LO QUE SE PIDE: Sustituye "libros" por "volúmenes" cada vez que aparezca en el fragmento del artículo sobre los tsundoku comprendido entre "Un tsundoku como Piglia sopesa" y "y premeditar encuentros.", ambos incluidos, y escribe ese fragmento completo.

ARTÍCULO:
Innumerables escritores han reflexionado sobre la manía de comprar libros. Walter Benjamin en su conocido texto “Desembalando mi biblioteca” medita sobre la psique del coleccionista de libros. De acuerdo con el filósofo alemán, el coleccionista, un ser con instinto táctico, elige un eje que guía su colección y a partir de él comienza una búsqueda implacable por conseguir los ejemplares que la conforman, para ello se vale del mercado tradicional, subastas, traficantes o préstamos sin retorno. Sin embargo, a Benjamin no es el texto lo que le interesa, es el libro como objeto; su historia, condiciones de imprenta, materiales de impresión o antiguos dueños son lo que le dan valor al ejemplar. “Los libros de Benjamin no solo eran para su uso, instrumentos profesionales; eran objetos contemplativos, estímulos para el ensueño”, escribe Susan Sontag en Bajo el signo de Saturno.

Distintos a los coleccionistas tradicionales de libros, los tsundoku no necesariamente consiguen libros con base en un principio organizativo, pueden deleitarse de igual manera en la acumulación de ejemplares de distintas disciplinas, temas, autores, impresores, años y tipos de encuadernación, como en una mentalidad apocalíptica y una búsqueda por el control del porvenir. Un tsundoku como Piglia, al igual que el coleccionista, se deleita en la obtención, compra o robo de materiales, pero necesita, más que el sentimiento de propiedad (fundamental en el coleccionista), la accesibilidad al libro. Su disponibilidad es lo que le genera satisfacción y seguridad. Mientras Benjamin y su melancolía acomodaban en estantes llenos de excentricidades sus compras sobre poesía lírica alemana, libros raros, primeras ediciones, textos de emblemas barrocos, obras sobre enfermos mentales y otras antigüedades instantáneas, Piglia adquiría por igual obras de Sartre, Barthes, Gombrowicz, Flaubert, Freud o Pavese.

“Toda pasión, sin duda, confina con el caos, y la pasión del coleccionista confina con el caos de los recuerdos”, escribe Benjamin. La pasión del tsundoku confina con el caos de la posibilidad. Para tsundoku y coleccionista cada libro tiene un lugar específico en la sucesión múltiple de hechos vividos o por vivir. Mientras el coleccionista valora un libro con base en el pasado y a la rememoración de su adquisición, el tsundoku valora el libro en tanto su futuro, pues su importancia reside en que estará listo en un librero disponible para él. El coleccionista renueva mundos pasados en sus ejemplares, el tsundoku boceta los mundos por venir.

Un tsundoku como Piglia sopesa las incógnitas que el porvenir le deparará y busca tener listas las armas de su resolución. Él delimita en las piezas de sus estantes las probables respuestas del oráculo. Para él acumular y apilar libros tiene algo de delirio fatal. Piglia, más allá de conseguir los libros con los que impartiría clases próximamente, generaría colecciones con Jorge Álvarez, escribiría cuartas, o reseñaría obras para huir de la incomodidad financiera que lo acechaba, compraba los libros que le permitían llevarle ventaja al tiempo, aquellos que le servían para agendar preguntas y premeditar encuentros.

DATOS EXTRAÍDOS:
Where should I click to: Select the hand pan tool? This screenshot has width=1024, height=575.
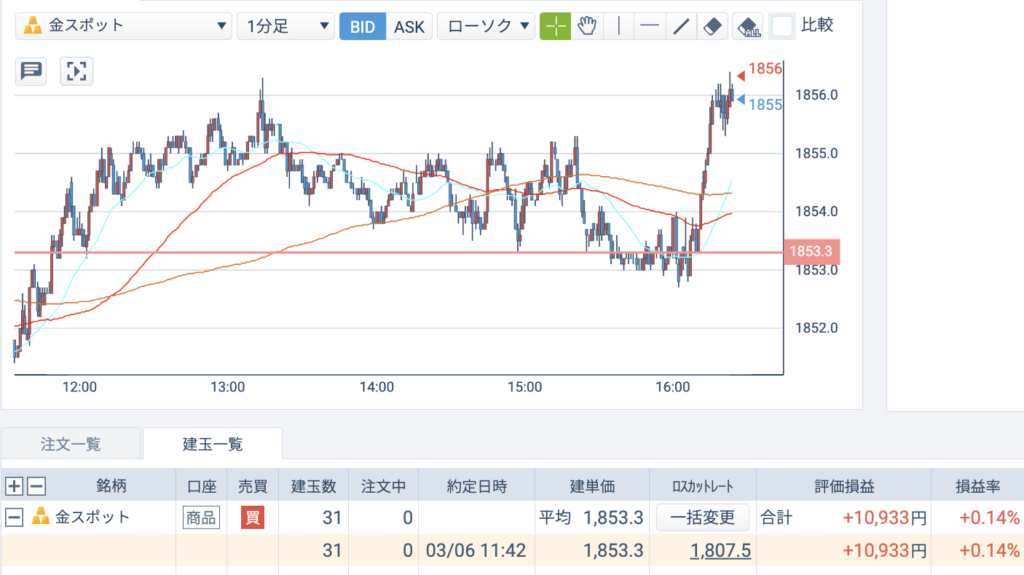coord(586,26)
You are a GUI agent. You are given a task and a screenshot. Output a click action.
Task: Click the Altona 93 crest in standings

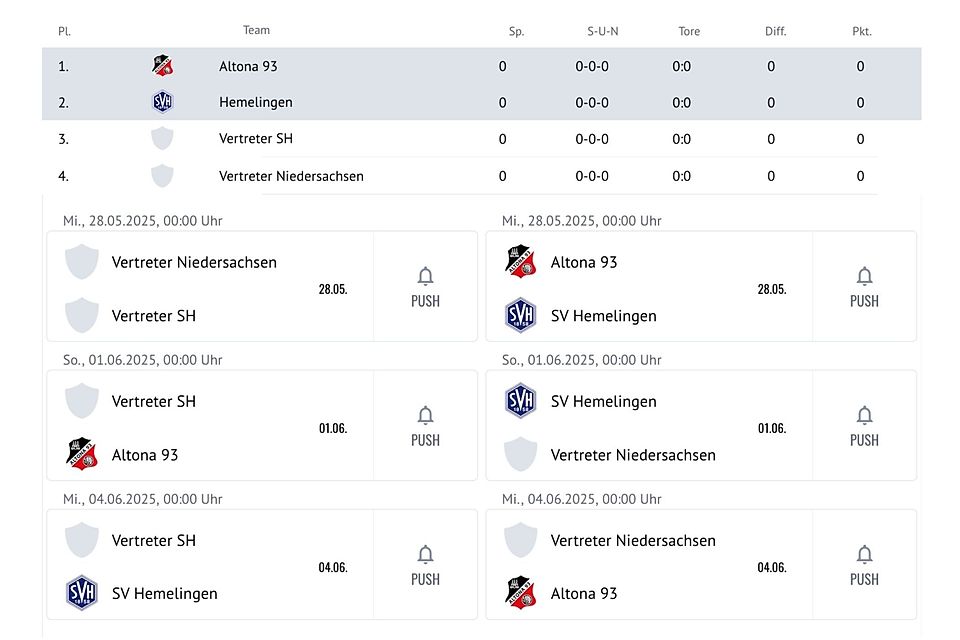coord(162,66)
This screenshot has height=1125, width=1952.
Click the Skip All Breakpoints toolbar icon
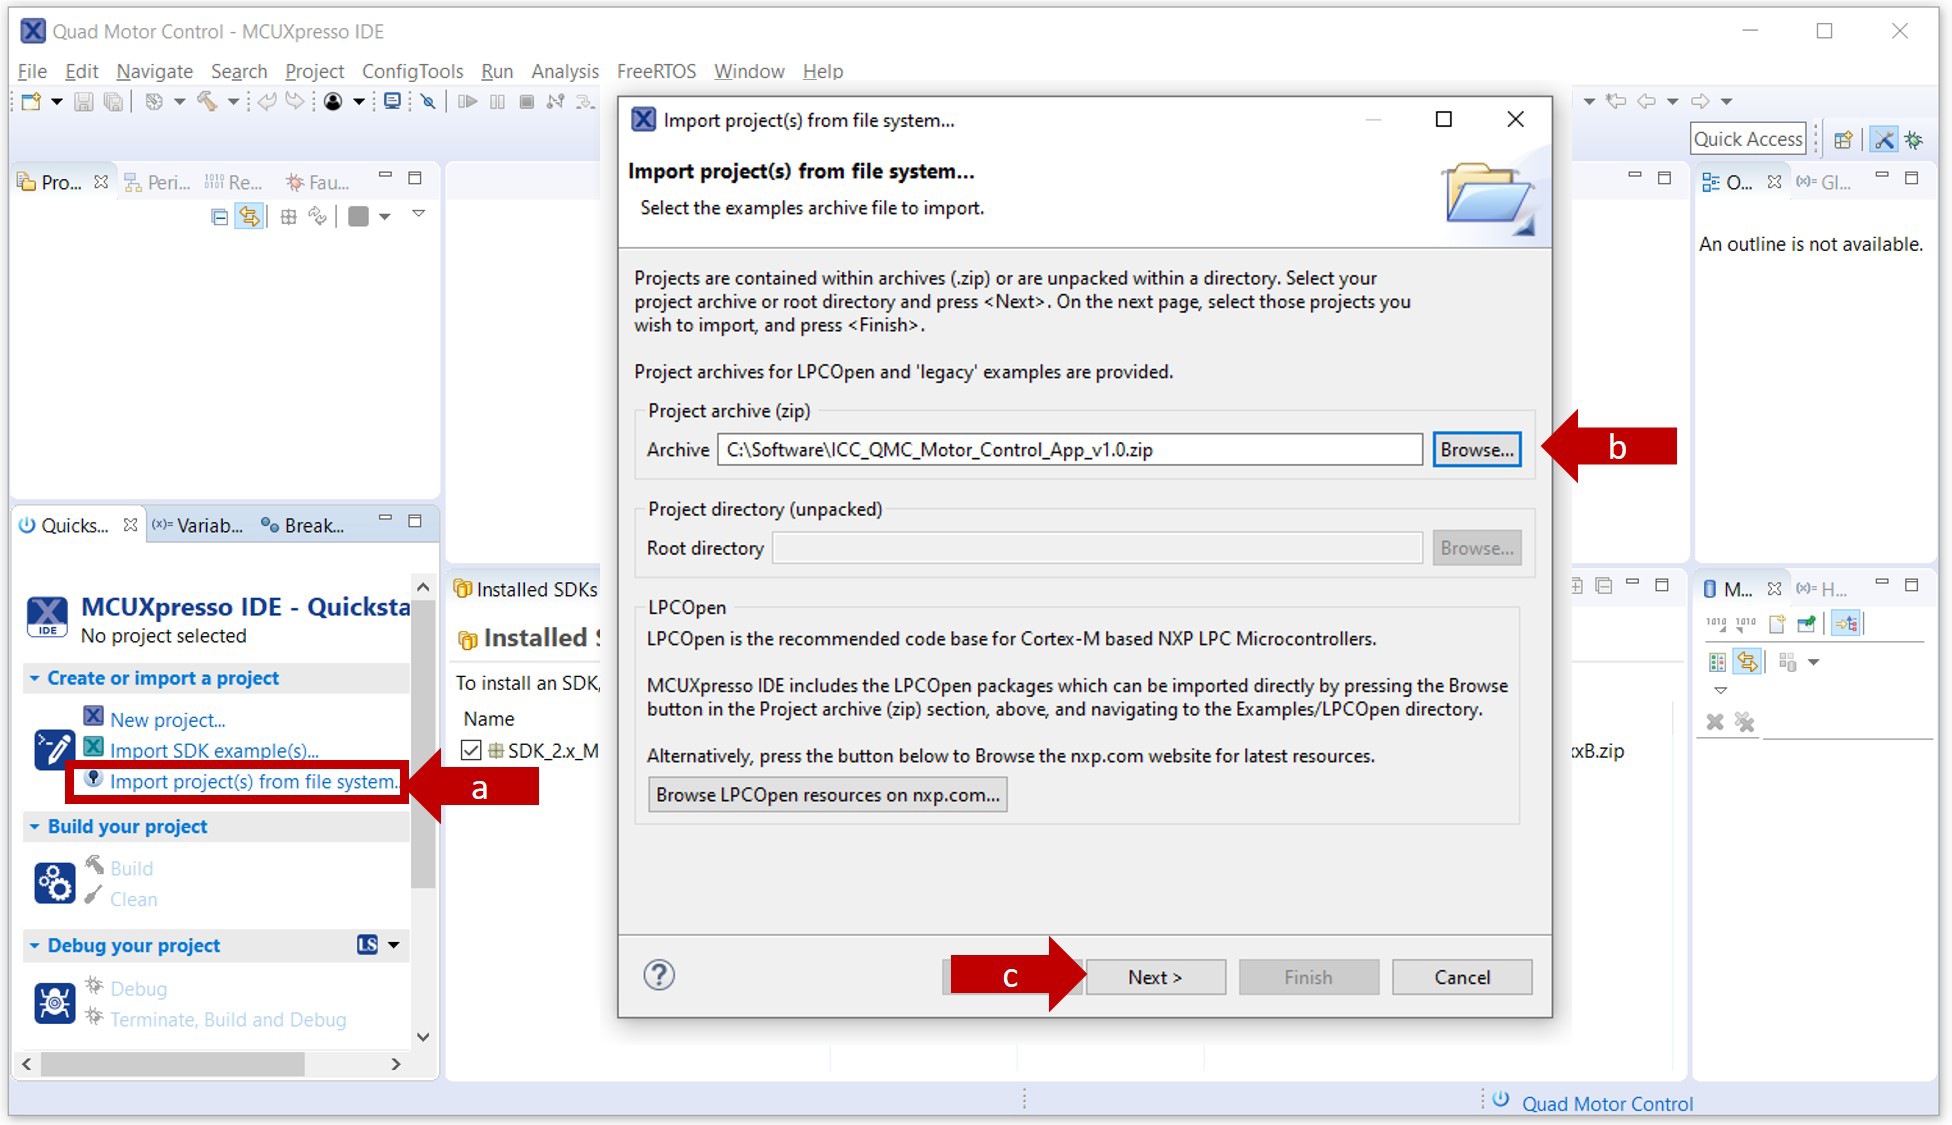point(428,101)
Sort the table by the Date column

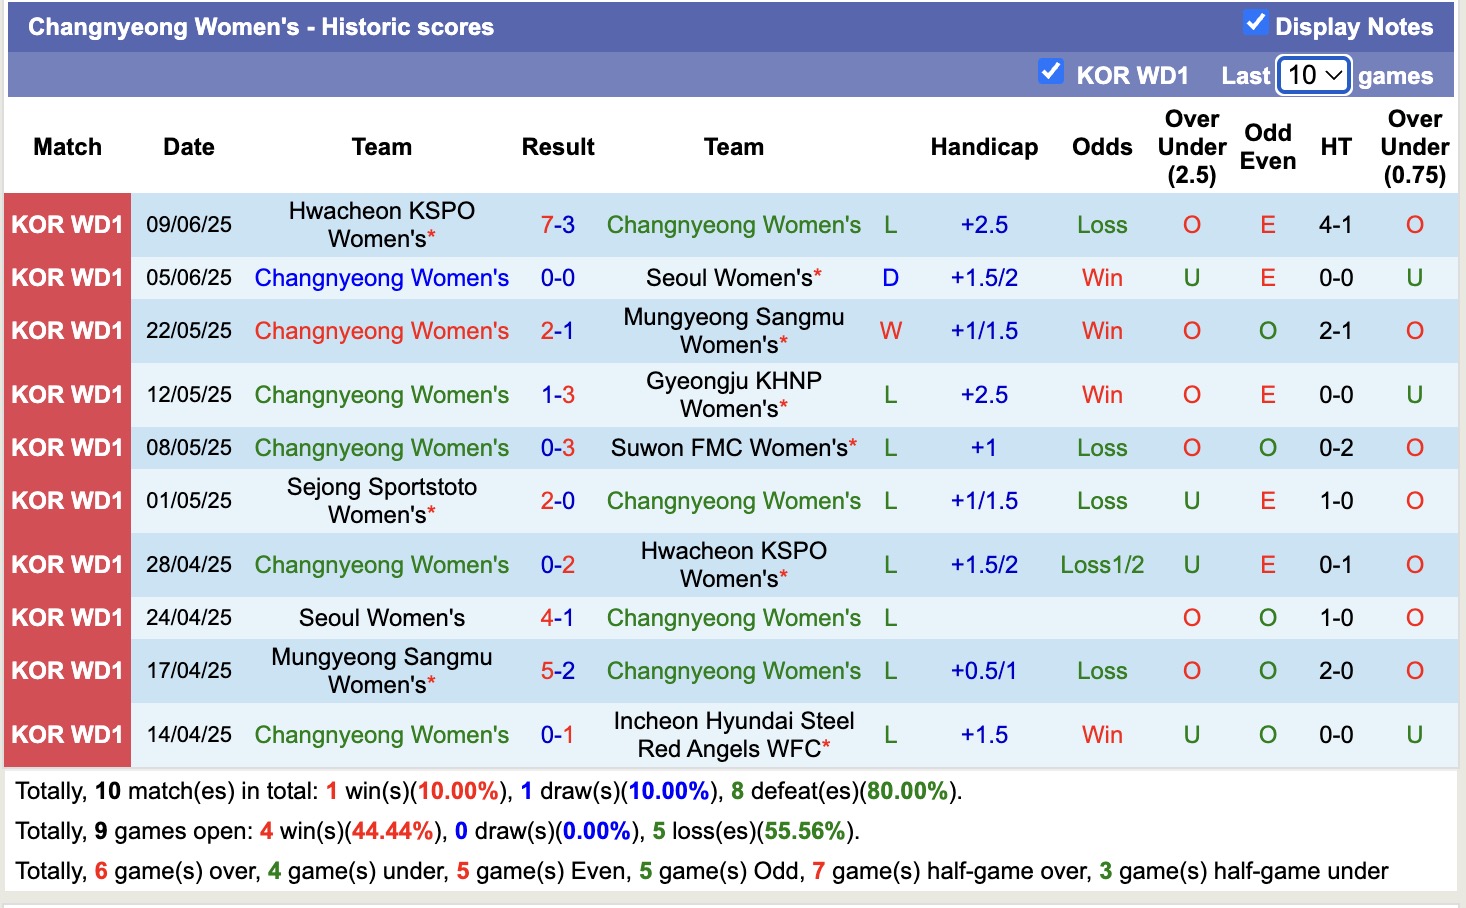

RESULTADO DE LA TAREA:
Un tsundoku como Piglia sopesa las incógnitas que el porvenir le deparará y busca tener listas las armas de su resolución. Él delimita en las piezas de sus estantes las probables respuestas del oráculo. Para él acumular y apilar volúmenes tiene algo de delirio fatal. Piglia, más allá de conseguir los volúmenes con los que impartiría clases próximamente, generaría colecciones con Jorge Álvarez, escribiría cuartas, o reseñaría obras para huir de la incomodidad financiera que lo acechaba, compraba los volúmenes que le permitían llevarle ventaja al tiempo, aquellos que le servían para agendar preguntas y premeditar encuentros.